Text passage.
· · ·
And now we return you to our cricket and the conclusion of our feature presentation.
Thank you.
Thank you.
Thank you.
Thank you.
Thank you.
And so the cricket begins to tell the shocking conclusion of the story the whole world was waiting for.
That of Ladislaw, genius clockmaker who realized that clocks run more accurately counterclockwise, but whose clocks no one wanted.
Who, hungry and broke, could not work for the noise of the poor children upstairs constantly begging their parents for dolls, and who found himself suddenly making from scraps two dolls, which he gave the children to their absolute delight.
And as soon as this act of kindness was done, it seemed as though a miracle happened.
His counter-clockwise clock suddenly became popular.
As a joke, it broke his heart, and he smashed his clocks and closed up his shop and never came out.
But then, months later, the shutters on his windows suddenly went up, revealing a wondrous doll shop.
His dolls spread all over Bucharest until one day he disappeared.
Because this is what he had done.
On every doll was hidden a tiny catch beneath a layer of varnish that would rub off in a year's time.
This catch, once exposed, would trigger when bumped, causing the doll's facial expression to change forever to a look of such hatred, such hideous pain and vile, it would give the children of Bucharest nightmares to last a lifetime.
And what happened?
I give you our cricket on the air.
Thank you.
Thank you.
Thank you.
When brutally attacked, I was telling the story of Ladislaw Kovschkovsky.
He has filled all Bucharest with his horrible dolls, and so he has to run away before the first catch is sprung.
He flees to Paris.
He turns to alcohol.
He ends up on the street.
Here, at last, Ladislaw feels he belongs.
At least he thinks a man who had done what he has done deserves to be frozen, deserves to die slowly, and here, at last, he would.
But he does not die, quickly or slowly.
His constitution proves surprisingly robust, and so he lives.
Wishing to die nearly every moment.
Ladislaw lives and lives.
And then, one night, he has a dream.
He is with a little girl, and that little girl is his.
The little girl looks up at him with a look of love such as no one has given him in all his life.
Its feeling
fills all his soul.
He
is happy.
But then he realizes the little girl is holding one of his dolls.
He sees the face hasn't changed yet, but the varnish, it's rubbed away.
The catch, it will spring any moment.
He struggles madly to take it from her, but cannot reach it, as if space and time become quicksand.
And then it happens.
He hears the catch strike.
His heart runs cold.
He turns his eyes to the doll.
But the doll's face has not switched.
The girl's has.
And her face has switched to such a...
to such an inhuman mask of pure hatred.
· · ·
Records.
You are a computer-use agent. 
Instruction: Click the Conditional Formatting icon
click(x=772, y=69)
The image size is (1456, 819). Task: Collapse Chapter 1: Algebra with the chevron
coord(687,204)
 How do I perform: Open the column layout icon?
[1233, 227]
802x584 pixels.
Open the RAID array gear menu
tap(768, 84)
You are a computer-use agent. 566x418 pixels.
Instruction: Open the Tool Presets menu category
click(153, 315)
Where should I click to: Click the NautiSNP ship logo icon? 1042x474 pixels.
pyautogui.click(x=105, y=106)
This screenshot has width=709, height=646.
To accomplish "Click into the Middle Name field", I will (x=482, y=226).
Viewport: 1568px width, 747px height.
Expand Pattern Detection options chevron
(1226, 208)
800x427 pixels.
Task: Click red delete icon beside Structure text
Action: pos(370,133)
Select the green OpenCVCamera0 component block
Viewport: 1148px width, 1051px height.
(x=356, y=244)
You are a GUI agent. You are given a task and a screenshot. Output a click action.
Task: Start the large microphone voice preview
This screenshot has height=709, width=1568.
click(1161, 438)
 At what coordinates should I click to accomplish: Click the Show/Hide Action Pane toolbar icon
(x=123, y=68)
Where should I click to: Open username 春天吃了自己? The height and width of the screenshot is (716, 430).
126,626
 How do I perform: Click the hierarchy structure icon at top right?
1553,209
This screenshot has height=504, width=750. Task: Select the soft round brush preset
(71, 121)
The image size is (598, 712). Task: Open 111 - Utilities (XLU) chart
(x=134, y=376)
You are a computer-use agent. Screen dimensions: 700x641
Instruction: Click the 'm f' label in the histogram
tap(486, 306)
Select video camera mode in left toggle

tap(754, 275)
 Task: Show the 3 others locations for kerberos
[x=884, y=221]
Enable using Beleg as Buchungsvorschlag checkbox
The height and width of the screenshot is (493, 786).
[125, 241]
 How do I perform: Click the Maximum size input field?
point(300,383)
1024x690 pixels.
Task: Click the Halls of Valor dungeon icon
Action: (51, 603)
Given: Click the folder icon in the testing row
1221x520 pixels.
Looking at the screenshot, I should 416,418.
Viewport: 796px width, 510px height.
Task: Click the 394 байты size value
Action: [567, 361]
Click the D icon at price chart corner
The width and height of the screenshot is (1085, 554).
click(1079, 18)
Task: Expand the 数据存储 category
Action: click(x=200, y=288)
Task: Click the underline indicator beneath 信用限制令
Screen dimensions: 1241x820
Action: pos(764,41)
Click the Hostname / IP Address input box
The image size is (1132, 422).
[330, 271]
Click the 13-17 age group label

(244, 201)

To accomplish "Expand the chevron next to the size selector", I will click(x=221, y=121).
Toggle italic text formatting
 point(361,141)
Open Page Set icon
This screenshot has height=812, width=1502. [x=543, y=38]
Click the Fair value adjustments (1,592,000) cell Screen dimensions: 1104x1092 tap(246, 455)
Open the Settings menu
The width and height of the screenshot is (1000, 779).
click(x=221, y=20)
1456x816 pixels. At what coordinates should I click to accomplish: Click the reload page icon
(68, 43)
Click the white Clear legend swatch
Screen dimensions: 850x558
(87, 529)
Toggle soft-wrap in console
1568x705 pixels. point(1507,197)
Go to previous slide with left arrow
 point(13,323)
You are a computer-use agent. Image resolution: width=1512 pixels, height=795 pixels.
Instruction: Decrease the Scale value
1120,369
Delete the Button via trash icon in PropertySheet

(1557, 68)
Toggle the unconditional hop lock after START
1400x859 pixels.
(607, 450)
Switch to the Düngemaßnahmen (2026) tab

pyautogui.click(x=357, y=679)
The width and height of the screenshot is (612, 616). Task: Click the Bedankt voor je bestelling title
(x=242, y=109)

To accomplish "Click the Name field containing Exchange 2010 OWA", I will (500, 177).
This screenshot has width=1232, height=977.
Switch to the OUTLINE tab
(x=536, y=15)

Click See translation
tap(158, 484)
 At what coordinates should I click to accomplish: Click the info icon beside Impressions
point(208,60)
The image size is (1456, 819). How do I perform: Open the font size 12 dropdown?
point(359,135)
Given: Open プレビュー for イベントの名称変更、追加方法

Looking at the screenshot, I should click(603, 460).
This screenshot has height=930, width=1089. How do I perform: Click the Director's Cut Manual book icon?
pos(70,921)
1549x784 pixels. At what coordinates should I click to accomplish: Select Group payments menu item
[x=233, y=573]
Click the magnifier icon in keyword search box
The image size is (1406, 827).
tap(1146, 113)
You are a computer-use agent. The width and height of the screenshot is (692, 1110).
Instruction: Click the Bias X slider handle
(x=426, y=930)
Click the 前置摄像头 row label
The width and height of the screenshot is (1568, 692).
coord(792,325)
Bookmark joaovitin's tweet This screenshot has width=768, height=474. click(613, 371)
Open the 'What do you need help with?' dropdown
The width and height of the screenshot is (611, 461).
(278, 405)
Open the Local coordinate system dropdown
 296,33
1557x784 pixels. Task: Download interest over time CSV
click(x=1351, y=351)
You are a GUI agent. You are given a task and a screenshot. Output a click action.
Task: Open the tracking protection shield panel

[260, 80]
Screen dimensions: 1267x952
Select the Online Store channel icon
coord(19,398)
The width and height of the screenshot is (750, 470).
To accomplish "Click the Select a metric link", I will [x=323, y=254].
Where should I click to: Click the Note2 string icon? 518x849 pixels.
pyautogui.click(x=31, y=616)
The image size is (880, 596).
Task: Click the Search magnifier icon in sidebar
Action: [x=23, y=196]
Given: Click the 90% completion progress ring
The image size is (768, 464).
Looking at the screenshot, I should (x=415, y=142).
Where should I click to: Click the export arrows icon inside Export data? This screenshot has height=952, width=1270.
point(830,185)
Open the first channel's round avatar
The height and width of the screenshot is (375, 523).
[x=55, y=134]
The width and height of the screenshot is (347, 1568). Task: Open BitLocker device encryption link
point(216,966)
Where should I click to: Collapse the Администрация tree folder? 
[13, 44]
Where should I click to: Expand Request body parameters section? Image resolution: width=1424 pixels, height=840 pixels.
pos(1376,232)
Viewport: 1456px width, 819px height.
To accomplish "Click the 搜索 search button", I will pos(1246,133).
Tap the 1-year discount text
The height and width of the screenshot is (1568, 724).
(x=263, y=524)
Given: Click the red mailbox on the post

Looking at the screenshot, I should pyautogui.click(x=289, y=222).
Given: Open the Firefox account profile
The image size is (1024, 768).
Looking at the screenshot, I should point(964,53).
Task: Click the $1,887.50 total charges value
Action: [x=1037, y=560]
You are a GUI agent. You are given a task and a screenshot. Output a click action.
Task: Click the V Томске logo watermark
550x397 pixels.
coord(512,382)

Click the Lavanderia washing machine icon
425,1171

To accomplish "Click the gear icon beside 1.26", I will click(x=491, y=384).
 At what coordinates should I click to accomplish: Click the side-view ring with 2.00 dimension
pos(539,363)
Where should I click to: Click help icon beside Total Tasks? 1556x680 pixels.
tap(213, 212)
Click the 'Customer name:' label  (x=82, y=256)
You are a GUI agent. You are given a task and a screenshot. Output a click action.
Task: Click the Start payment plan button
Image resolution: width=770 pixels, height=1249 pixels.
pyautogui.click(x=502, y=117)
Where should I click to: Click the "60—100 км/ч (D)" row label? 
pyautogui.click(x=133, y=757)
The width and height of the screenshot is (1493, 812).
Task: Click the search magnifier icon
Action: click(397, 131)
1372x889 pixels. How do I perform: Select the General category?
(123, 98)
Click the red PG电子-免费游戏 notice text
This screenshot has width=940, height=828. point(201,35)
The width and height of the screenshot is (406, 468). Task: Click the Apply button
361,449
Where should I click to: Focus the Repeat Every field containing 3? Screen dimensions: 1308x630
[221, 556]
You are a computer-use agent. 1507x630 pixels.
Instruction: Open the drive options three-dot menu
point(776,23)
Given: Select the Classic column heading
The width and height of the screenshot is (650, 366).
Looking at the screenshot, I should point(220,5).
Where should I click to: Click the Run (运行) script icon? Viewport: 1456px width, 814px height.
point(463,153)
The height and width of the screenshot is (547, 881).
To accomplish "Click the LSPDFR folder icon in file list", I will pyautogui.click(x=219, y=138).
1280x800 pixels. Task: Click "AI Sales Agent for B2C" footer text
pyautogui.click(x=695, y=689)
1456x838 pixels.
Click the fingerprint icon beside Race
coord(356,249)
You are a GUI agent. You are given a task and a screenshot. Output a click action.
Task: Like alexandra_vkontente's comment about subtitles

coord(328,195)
· · ·
Work to do. Reproduce everything in the clockmaker story above from "Ladislaw lives and" down to "it's rubbed away.".

Result for this task.
Ladislaw lives and lives.
And then, one night, he has a dream.
He is with a little girl, and that little girl is his.
The little girl looks up at him with a look of love such as no one has given him in all his life.
Its feeling
fills all his soul.
He
is happy.
But then he realizes the little girl is holding one of his dolls.
He sees the face hasn't changed yet, but the varnish, it's rubbed away.